So schaue ich in Sant Elm dem 11:45-Boot hinterher und habe an diesem Morgen nicht nur 13 Euro verloren, sondern auch wertvolle Zeit für mein Tagesziel, Sa Dragonera. Ich setzte um 12:15 über und zahle für eine Strecke, die man fast schon schwimmen könnte, wiederum 13 Euro. Nein, das letzte Boot zurück um 15:00 darf ich auch nicht nehmen, denn das ist schon voll, belehrt mich der gut gelaunte Abkassierer auf dem Boot. Ich bekomme ein Ticket für 14:30. Wieder ist eine halbe Stunde weg, sodass mir gerade noch zwei Stunden bleiben…

Dafür, dass ich mir das antue und unbedingt auf Sa Dragonera will, habe ich ein halbes Dutzend Gründe:

  1. Ich war noch nicht dort.
  2. Ich mag Inseln.
  3. Ich mag Naturparks – und dies ist einer von nur dreien auf Mallorca.
  4. Ich mag Tiere und ganz besonders Vögel – und hier soll es gleich mehrere seltene Vogelarten geben.
  5. Eigentlich gehört Sa Dragonera bereits zu dem Gebirge, das ich durchwandern will. Es ist sozusagen ein im Meer gelegener Vorposten der Serra de Tramuntana.
  6. Der Blick auf Sa Dragonera vom höchsten Punkt der gestrigen Wanderung war so umwerfend, dass auch dies meinen Wunsch bekräftigt hat, dort einen halben Tag zu verbringen.

Das Schicksal in Form eines unpünktlichen Busfahrers, unflexibler Bootstourenanbieter und strenger Zugangsregeln haben dann dafür gesorgt, dass der halbe Tag auf zwei Stunden geschrumpft ist.  Also runter vom Boot, rein ins Wärter-Häuschen und gleich den ersten Ranger dort gefragt, wo ich denn die besten Chancen hätte, einige der seltenen Vogelarten zu sehen?

Nun gibt es hier genau drei Wege: Einen kurzen und flachen zum nördlichen Leuchtturm, einen etwas längeren und flachen zum südlichen Leuchtturm, und den steilen Weg zum höchsten Gipfel mit seinen 386 Metern. Ja, ihr habt richtig geraten: Die beste Stelle zur Vogelbeobachtung sei dort oben, kurz unter dem alten Leuchtturm Faro Vell auf dem Gipfel, erklärte mir der junge Mann.

Ich hab´s versucht und schaffte doch nur drei Viertel der Strecke.
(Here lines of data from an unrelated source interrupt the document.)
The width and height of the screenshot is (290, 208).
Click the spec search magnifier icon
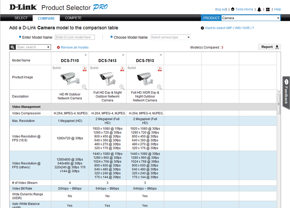coord(13,47)
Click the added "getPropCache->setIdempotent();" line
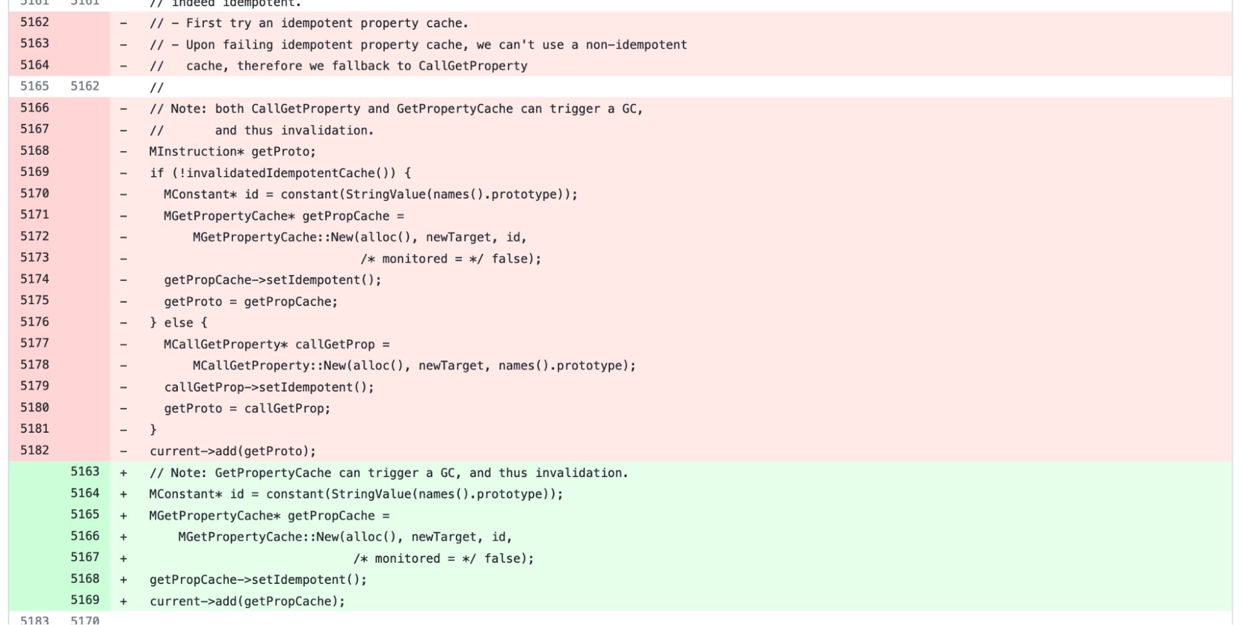 (x=258, y=580)

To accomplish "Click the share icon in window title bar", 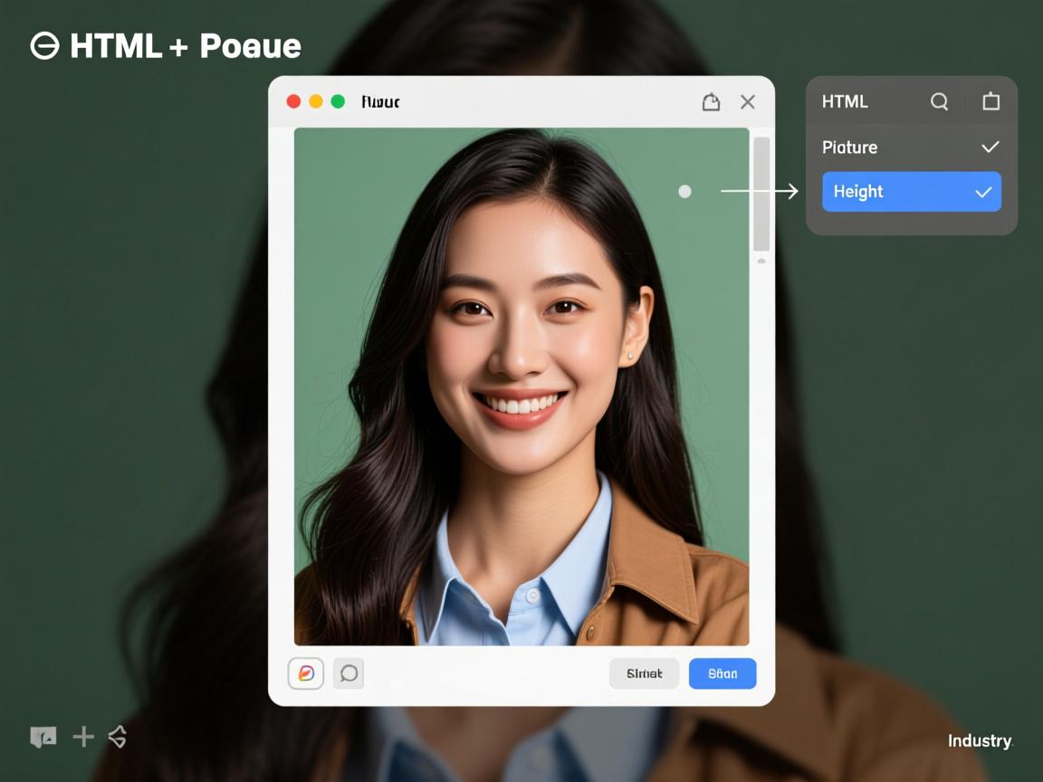I will click(x=711, y=101).
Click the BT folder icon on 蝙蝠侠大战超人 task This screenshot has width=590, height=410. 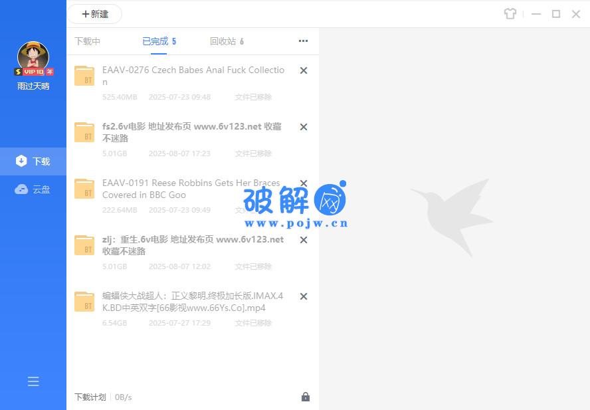click(84, 301)
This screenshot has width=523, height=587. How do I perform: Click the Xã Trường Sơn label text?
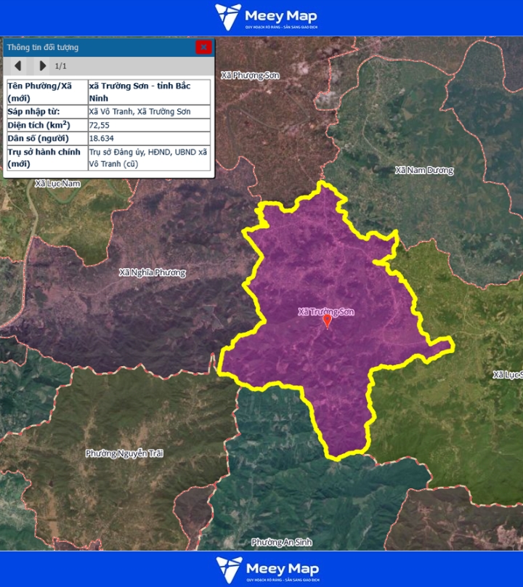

Dabei war der Weg nicht zu verfehlen mit wunderschönen Ausblicken und im unteren Teil noch dazu einem Meer gelber Blüten.

Blick vom Puig de Far Vell auf der Insel Sa Dragonera zur nordwestlichen Küste von Mallorca (Copyright 2017 Michael Simm)
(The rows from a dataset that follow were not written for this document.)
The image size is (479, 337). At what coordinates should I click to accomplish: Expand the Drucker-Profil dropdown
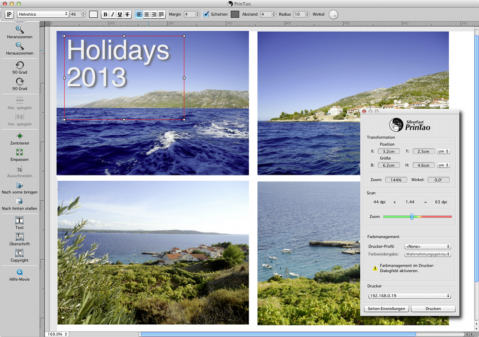(428, 246)

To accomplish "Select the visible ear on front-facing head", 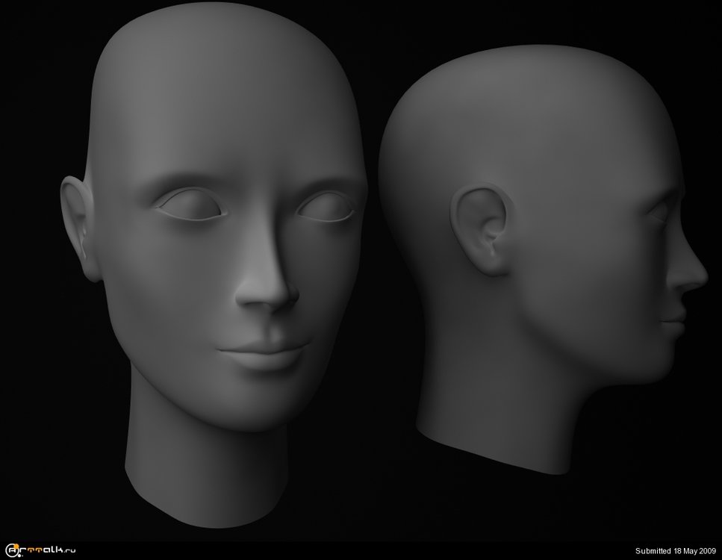I will click(82, 228).
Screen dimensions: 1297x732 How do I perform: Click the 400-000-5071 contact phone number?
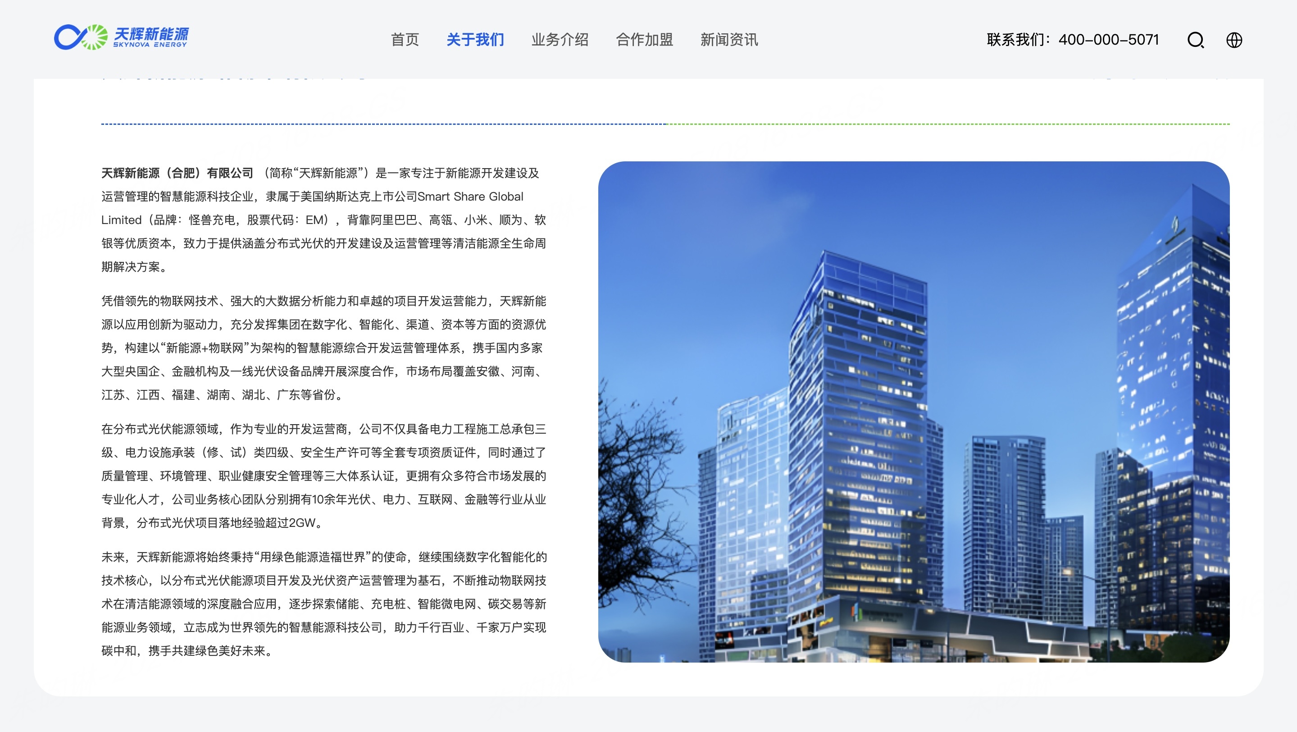pos(1109,39)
Was die Tierwelt angeht, so wurden laut Ranger an diesem Tag Eleonorenfalken gesichtet, Korallenmöwen, Gelbschnabelsturmtaucher, Balearensturmtaucher, sowie Mittelmeermöwen und Kormorane. Gesehen habe ich davon ca. 5000 Mittelmeermöwen und zwei Kormorane – beides Arten, die es auch daheim gibt, und die in die Kategorie „nichts besonderes“ gehören.
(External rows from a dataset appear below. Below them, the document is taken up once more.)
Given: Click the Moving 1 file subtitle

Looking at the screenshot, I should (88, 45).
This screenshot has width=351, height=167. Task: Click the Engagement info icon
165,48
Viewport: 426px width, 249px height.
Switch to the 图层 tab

Zum Trost gab es gefühlt eine Milliarde Baleareneidechsen am Boden. Sie wuseln hier überall auch in den Ritzen der Steinmauern, erklimmen sogar Blumen und kleine Sträucher. Vor allem aber scheinen sie Mutproben zu mögen. Alle paar Schritte gab es welche die austesten wollten, wer gerade noch so unter meinen Sohlen durchwitschen konnte, ohne zerquetscht zu werden. Keine Sorge: Ich habe keine einzige platt gemacht.

Zwar habe ich auf Sa Dragonera weniger gesehen als erhofft, dennoch würde ich diese Insel unbedingt empfehlen und werde auch selbst einen zweiten Anlauf machen, sollte ich mal wieder in die Gegend kommen.

Wieder zurück in Sant Elm futterte ich eine Pizza bei Tigy´s, der zwar ordentlich und relativ preiswert ist, aber nicht so gut, wie die 8,4 Punkte in meiner Foursquare-App mich hoffen ließen. Die nächste Enttäuschung bereitete mir dann das Wassertaxi nach Port d´Andraxt, mit dem ich um 16:00 zurück wollte. Im Gegensatz zu meinem Bus am Vormittag kam es nicht zu spät. Sondern gar nicht.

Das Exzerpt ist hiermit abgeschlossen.